*Kutipan Sumber*

========

Makalah Fiqh Siyasah
Komponen Dasar Siyasah Syariyah
Disusun oleh :
A.
Hatimi
11521001
Utty Purnawa
sari 1152 170204
Dosen Pembimbing
:
Abdul Razaq
JURUSAN
BIMBINGAN DAN PENYULUHAN ISLAM
FAKULTAS DAKWAH
DAN KOMUNIKASI
INSTITUT AGAMA
ISLAM NEGERI
RADEN FATAH
PALEMBANG
2013
BAB
1
PENDAHULUAN
A. Latar Belakang Masalah
Dalam kajian nya kita telah
mengetahui tentang pengertian fiqh siyasah. Fiqh siyasah adalah mengatur,
mengendalikan, mengurus atau membuat keputusan. Yakni pengurus kemaslahatan
umat manusia sesuai dengan syara’. Sehingga dengan memahami fiqh siyasah
diharapkan dapat membawa kemaslahatan untuk manusia dengan menunjukan kepaa
jalan yang menyelamatkan baik didunia maupun diakhirat.
Sedangkan pengertian fiqh siyasah
sya’iyah adalah diartikan sebagai ketentuan kebijaksanaan pengurus masalah
kenegaraan yang berdasarkan syariat agama islam. adapun Siyasah syar’iyyah
menurut batasan ahmad fathi bahansi adalah pengaturan kemaslahatan umat manusia
sesuai dengan ketentuan syara’ agama islam. berkenanaan dengan batasan tersebut
timbul beberapa persoalan. Siapa yang harus merencanakan kebijaksanaan,
melaksanakan dan menilai siayasah syar’iyah? Syarat-sayarat apa yang harus
dipenuhi untuk dapat menduduki jabatan perencana, pelaksana dan penilai
peraturan? Siapa yang harus diatur? Mengapa harus diatur? Apa hak dan kewajiban
yang diatur? Bagaimana cara merencanakan, melaksanakan dan menilai peraturan?
Apa bentuk peraturan yang digunakan.
Dalam prespektif kesejajarahan
jawaban atas pertanyaan-pertanyaan diatas beraneka ragamam. Hal ini tidak hanya
sisebabkan oleh perbedaan penekanan atas aspek-aspek tertentu dari kehidupan
siyasah syar’iyah tapi juuga dikarnakana ketidaksamaan kerangka pemikiran yang
digunakan untuk melukiskan pembagian aspek siayasah syar’iyyah.
Itulah tadi pengantar kita tentang
ulasan pengertian fiqh siyasah dan siyasah syar’iyah. Dalam pembahasan yang
akan penulis ambil disini sesuai dari ulasan tentang pengertian fiqh siyasah
dan siyasah syar’iyah. Ternyata didalmnya tidak hanya berhenti pada ulasan
pengertianya saja tetapi disini penulis akan membahas tentang komponen dasar
fiqh siyasah syar’iyah.
B. Rumusan Masalah?
Adapun
rumusan masalah yang akan kita bahas dalam makalah ini sebagai berikut:
1.
Jelaskan komponen dasar siyasah syar’iyah:
A. Sumber
dan tata hukum?
B. Kepemimpinan
serta batasan-batsanya?

========

*Bahan Terkumpul*

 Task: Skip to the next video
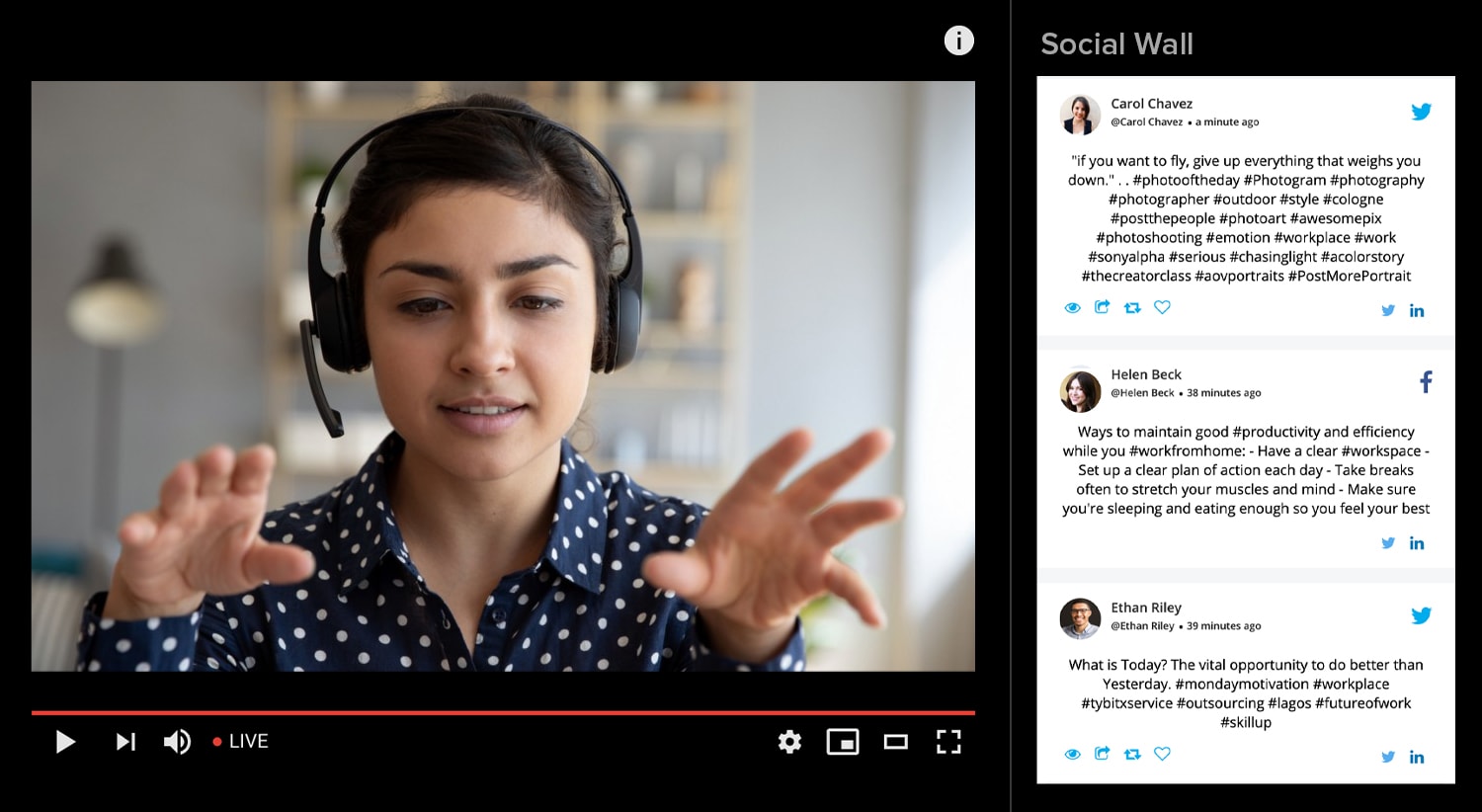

========

*Daftar Soal*
(A) Periksa apakah tiap pernyataan di bawah ini sesuai dengan makalah fiqh siyasah, lalu jawab ya atau tidak disertai kutipan kata-kata penentunya dari makalah itu. (i) Menurut Ahmad Fathi Bahansi, siyasah syar'iyyah adalah pengaturan kemaslahatan umat manusia sesuai ketentuan syara' agama Islam. (ii) Penulis menyatakan bahwa makalah ini hanya mengulas pengertian fiqh siyasah dan siyasah syar'iyah. (iii) Beragamnya jawaban atas pertanyaan-pertanyaan tersebut semata-mata disebabkan oleh perbedaan penekanan atas aspek tertentu.
(B) Teruskan makalah fiqh siyasah ini mulai dari kalimat sesudah bagian terakhir yang tercantum.

*Jawaban Berurutan*
(A)
(i) Ya: "pengaturan kemaslahatan umat manusia sesuai dengan ketentuan syara’ agama islam"
(ii) Tidak: "tidak hanya berhenti pada ulasan pengertianya saja tetapi disini penulis akan membahas tentang komponen dasar fiqh siyasah syar’iyah"
(iii) Tidak: "tidak hanya sisebabkan oleh perbedaan penekanan atas aspek-aspek tertentu dari kehidupan siyasah syar’iyah tapi juuga dikarnakana ketidaksamaan kerangka pemikiran"

(B)
C. Keadilan?
D. Musyawarah?
BAB
II
PEMBAHASAN
Berkenaan
dengan kehidupan bernegara. Al-Qur’an dalam batas-batas tertentu tidak
memberikan pemberian. Al-Qur’an hanya memaktubkan tata nilai. Demikian
Al-Sunnah. Sebagai contoh Nabi tidak menetapkan peraturan serta rinci mengenai
prosedur pergantian kepemimpinan umat dan kualifikasi pemimpin umat.
A. Sumber dan Tatat Hukum
Sumber dan tata hukum disini
dimaksudkan sebagai tata hukum dalam fiqh siyasah syar’iyya. Dikalangan umat
islam ada pendapat bahwa islam adalah agama yang komprehensif. Didalmnya terdapat
sistem politik dan tata hukum, sistem ekonomi, sistem sosial dan sebgainya.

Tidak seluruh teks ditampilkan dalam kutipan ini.